CHARLIE Gibson’s ABC interview with Republican veep candidate Sarah Palin produced a lot of complaints from Palin fans. There’s not much anyone in the campaign can do about journalists like Gibson misstating candidates’ “exact words,” but there is something that candidates – and anyone else interviewed by a possibly hostile media – can do to make sure that things get played straight in the editing process.

You just have to break the camera monopoly. Luckily, that’s become easy.

An episode of “The Simpsons” a few years back centered on Homer facing bogus sexual-harassment charges. A TV news show (“Rock Bottom”) interviewed him and edited his innocuous statements to make them sound incriminating. (To make the joke clear, the hands on a clock in the background were in a different position for almost every word). Ultimately, Homer was saved only because Groundskeeper Willie turned out to have shot video that exonerated him.

Real life isn’t “The Simpsons” (though politics are seeming more and more cartoonish these days). Still, TV is all about the editing – and even modest tweaks can drastically change how an interviewee comes across.

So, when you sit down for an interview (unless it’s live), you’re putting yourself, like Homer, at the mercy of the editors. Usually they’re honest, but not always.

But there’s a remedy now, with technology being what it is. If I were a candidate, I think I’d bring my own camera to interviews, shoot the whole thing and post the unedited raw video on the Web.

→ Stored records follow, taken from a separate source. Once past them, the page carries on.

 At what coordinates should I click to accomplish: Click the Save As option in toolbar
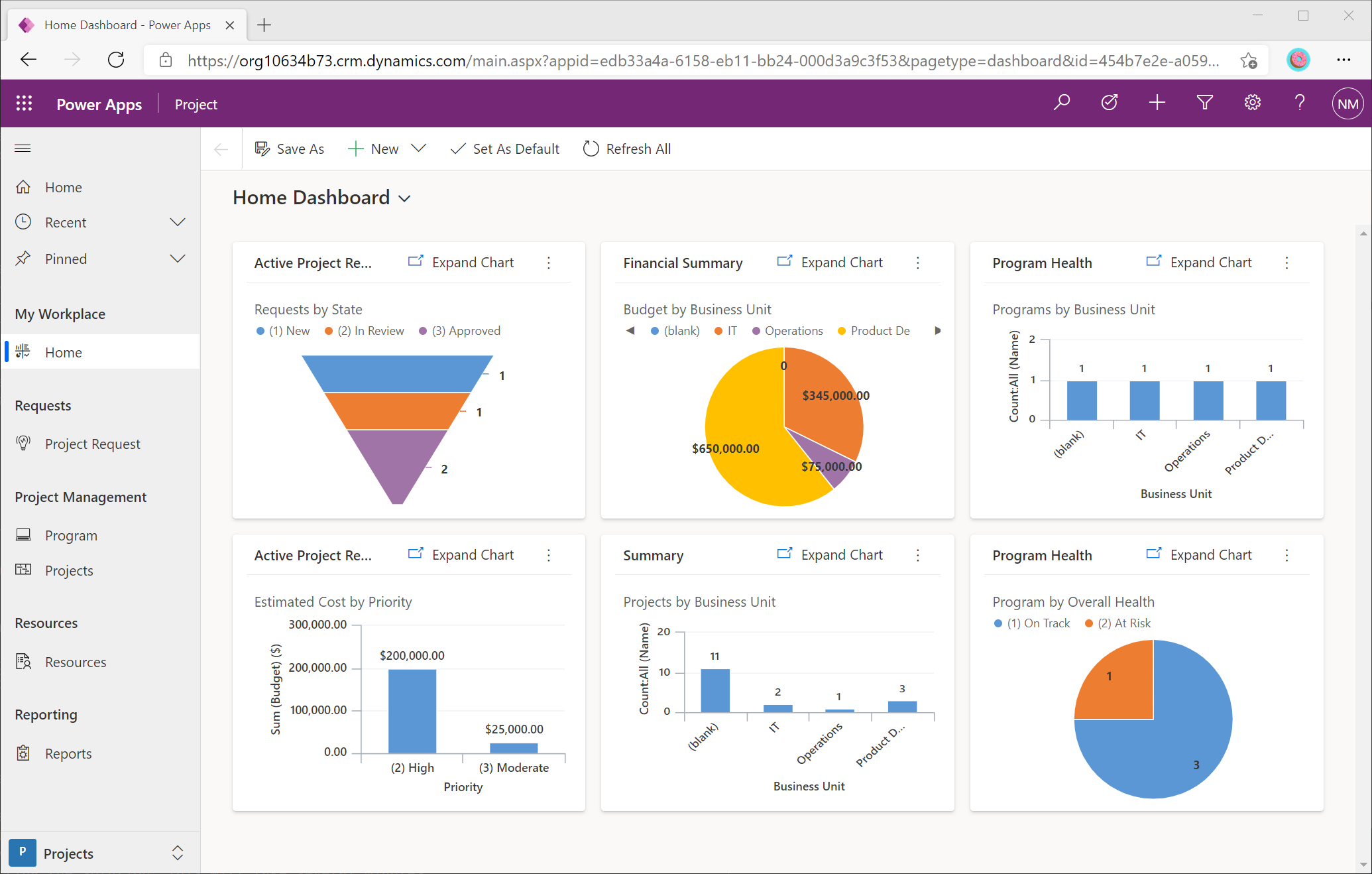(x=290, y=149)
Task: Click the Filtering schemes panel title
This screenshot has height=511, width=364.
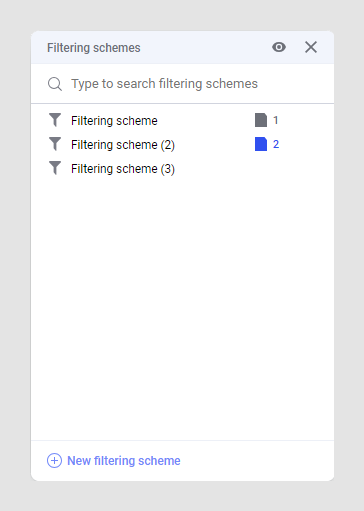Action: (94, 48)
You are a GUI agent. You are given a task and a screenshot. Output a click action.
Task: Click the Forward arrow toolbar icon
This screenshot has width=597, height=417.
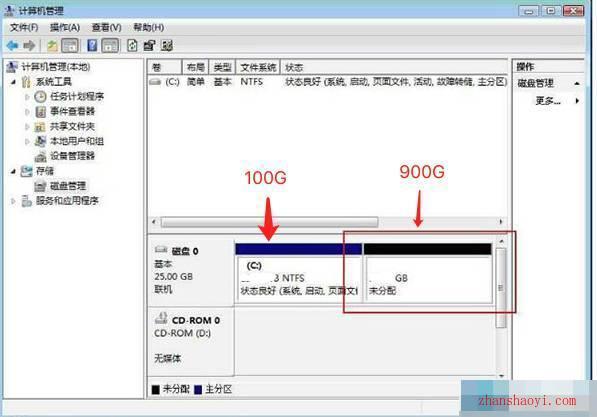coord(29,46)
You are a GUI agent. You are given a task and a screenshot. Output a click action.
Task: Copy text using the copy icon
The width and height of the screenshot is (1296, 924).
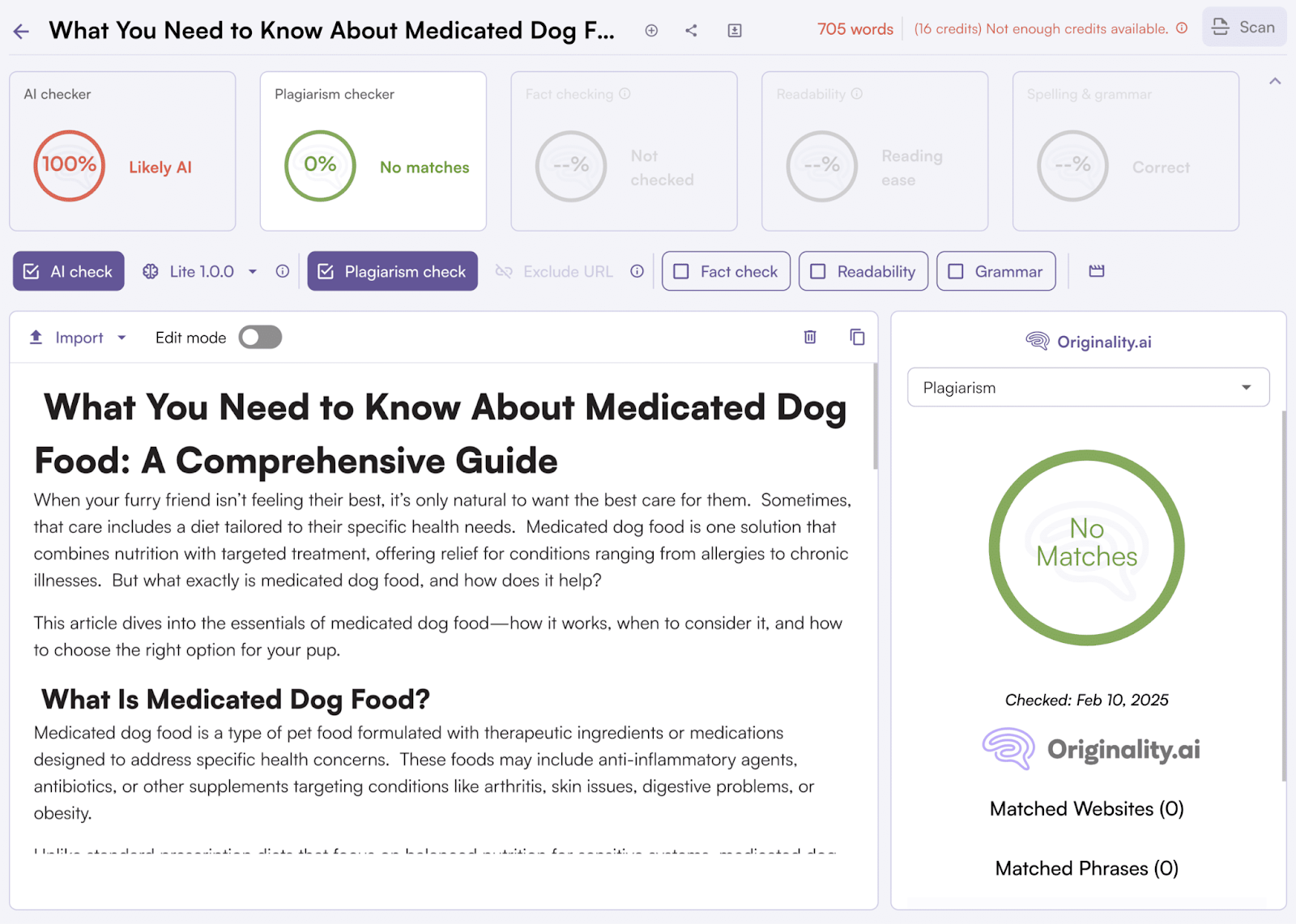pos(857,337)
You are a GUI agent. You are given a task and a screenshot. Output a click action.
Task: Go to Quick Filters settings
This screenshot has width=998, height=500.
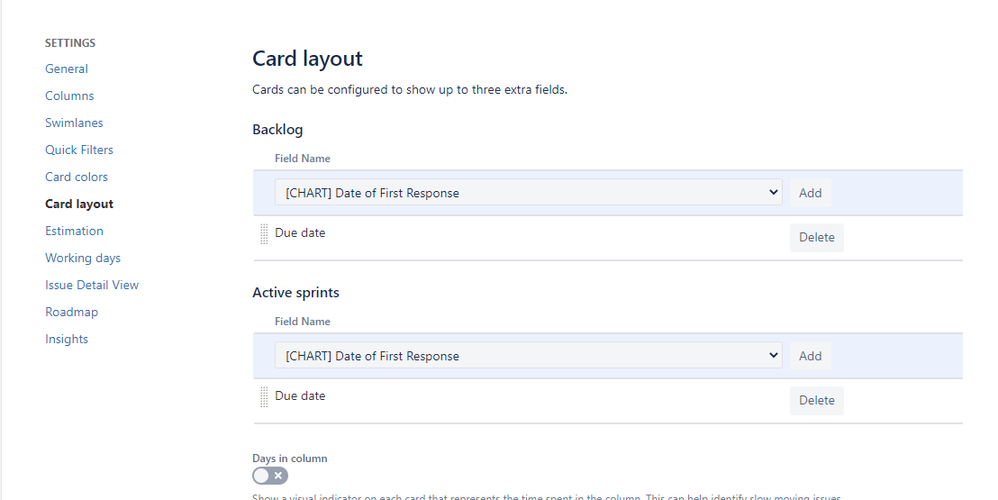[x=79, y=149]
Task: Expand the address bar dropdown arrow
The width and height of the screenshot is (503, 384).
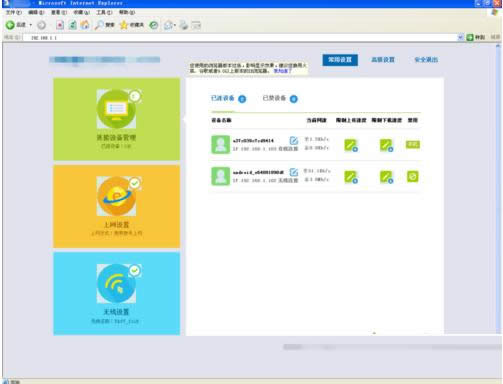Action: point(460,37)
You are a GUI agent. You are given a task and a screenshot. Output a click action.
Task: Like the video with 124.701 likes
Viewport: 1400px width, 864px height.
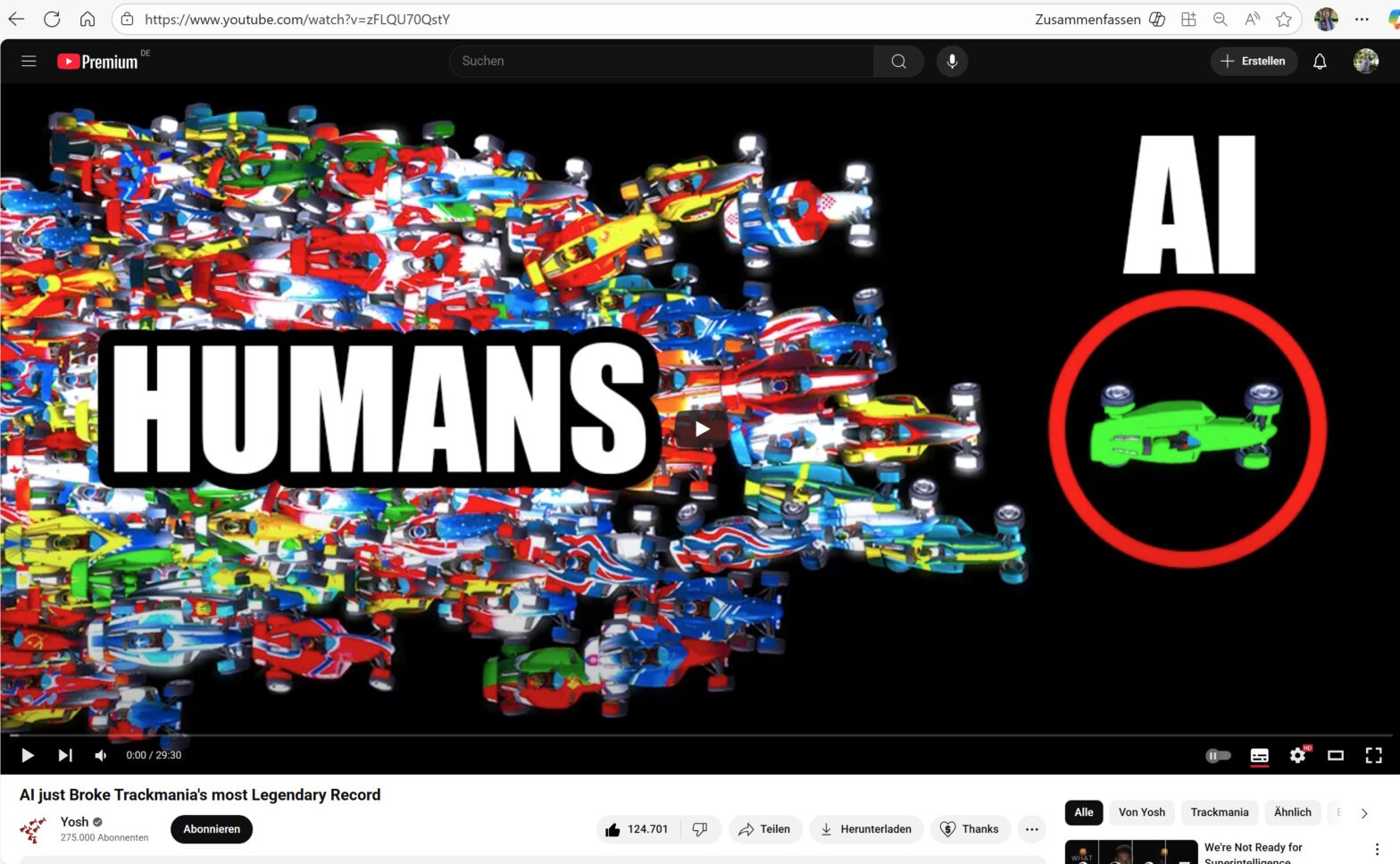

The technology for this is easy – I’ve got a little Sony HD video camera that records on a chip and fits in a coat pocket or purse – and putting video on the Web is a snap, too.

Of course, the knowledge that this will happen is likely to be enough to keep people honest – but if anything is edited unfairly, the full video will tell the tale. No need to wait for Groundskeeper Willie to appear.

TV journalists won’t be happy with this, of course, but it’s hard to see a principled basis for objecting.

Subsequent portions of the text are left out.